» **Stored items from a collection**:
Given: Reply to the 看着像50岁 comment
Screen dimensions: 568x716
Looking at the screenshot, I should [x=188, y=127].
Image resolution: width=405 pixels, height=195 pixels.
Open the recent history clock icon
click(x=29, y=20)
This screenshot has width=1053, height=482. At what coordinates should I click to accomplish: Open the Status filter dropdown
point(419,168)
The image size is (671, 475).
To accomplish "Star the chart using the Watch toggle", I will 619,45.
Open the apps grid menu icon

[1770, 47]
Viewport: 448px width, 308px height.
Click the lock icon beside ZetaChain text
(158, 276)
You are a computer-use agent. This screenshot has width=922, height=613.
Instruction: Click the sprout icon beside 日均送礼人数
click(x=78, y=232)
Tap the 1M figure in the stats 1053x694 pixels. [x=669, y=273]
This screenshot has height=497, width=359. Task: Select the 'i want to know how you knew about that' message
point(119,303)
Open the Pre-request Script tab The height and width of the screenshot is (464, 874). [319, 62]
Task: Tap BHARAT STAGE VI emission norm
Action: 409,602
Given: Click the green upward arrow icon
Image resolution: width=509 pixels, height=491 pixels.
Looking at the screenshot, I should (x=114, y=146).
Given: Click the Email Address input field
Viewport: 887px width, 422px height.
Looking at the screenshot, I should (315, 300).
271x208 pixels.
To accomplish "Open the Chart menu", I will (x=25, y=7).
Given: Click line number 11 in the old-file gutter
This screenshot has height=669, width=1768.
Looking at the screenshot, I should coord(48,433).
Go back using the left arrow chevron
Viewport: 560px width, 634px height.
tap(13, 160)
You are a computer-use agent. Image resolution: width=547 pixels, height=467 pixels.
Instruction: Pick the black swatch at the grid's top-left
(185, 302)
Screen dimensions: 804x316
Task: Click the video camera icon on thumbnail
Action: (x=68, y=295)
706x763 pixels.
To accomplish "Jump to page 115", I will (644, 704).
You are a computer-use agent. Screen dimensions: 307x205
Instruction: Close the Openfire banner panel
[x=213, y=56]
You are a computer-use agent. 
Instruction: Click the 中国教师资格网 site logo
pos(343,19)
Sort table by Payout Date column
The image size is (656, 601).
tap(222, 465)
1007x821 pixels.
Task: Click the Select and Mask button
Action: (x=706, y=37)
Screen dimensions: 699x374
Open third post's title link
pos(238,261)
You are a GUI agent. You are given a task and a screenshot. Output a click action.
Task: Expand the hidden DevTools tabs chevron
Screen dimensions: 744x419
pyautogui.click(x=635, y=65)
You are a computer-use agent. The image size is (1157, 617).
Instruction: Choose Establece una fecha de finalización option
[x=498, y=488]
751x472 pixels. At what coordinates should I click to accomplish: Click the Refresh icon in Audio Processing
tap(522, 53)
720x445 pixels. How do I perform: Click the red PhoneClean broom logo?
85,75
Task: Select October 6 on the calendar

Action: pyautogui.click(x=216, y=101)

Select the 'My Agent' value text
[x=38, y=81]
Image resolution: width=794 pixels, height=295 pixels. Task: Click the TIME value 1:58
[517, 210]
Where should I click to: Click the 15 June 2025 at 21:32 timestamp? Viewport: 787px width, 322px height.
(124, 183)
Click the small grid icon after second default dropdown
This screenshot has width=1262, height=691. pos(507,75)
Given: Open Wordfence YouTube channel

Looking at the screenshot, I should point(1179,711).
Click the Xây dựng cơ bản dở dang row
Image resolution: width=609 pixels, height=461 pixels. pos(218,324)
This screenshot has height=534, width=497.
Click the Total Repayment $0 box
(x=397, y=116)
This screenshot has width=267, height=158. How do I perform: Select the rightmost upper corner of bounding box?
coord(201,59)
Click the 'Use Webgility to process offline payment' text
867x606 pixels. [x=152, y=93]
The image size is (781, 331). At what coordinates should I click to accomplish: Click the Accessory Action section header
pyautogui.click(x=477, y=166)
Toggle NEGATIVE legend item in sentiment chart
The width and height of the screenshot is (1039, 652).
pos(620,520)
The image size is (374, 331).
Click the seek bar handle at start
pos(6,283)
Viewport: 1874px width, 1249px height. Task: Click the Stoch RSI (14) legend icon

» **Your goal**: Copy out, word for word, the lines starting with the one that contains "Given: Click the green upward arrow icon" and continuing through the one that contains "will (x=25, y=7).". Include both of those lines.

» **Finished answer**:
Given: Click the green upward arrow icon
Image resolution: width=509 pixels, height=491 pixels.
Looking at the screenshot, I should (x=114, y=146).
Given: Click the Email Address input field
Viewport: 887px width, 422px height.
Looking at the screenshot, I should (315, 300).
271x208 pixels.
To accomplish "Open the Chart menu", I will (x=25, y=7).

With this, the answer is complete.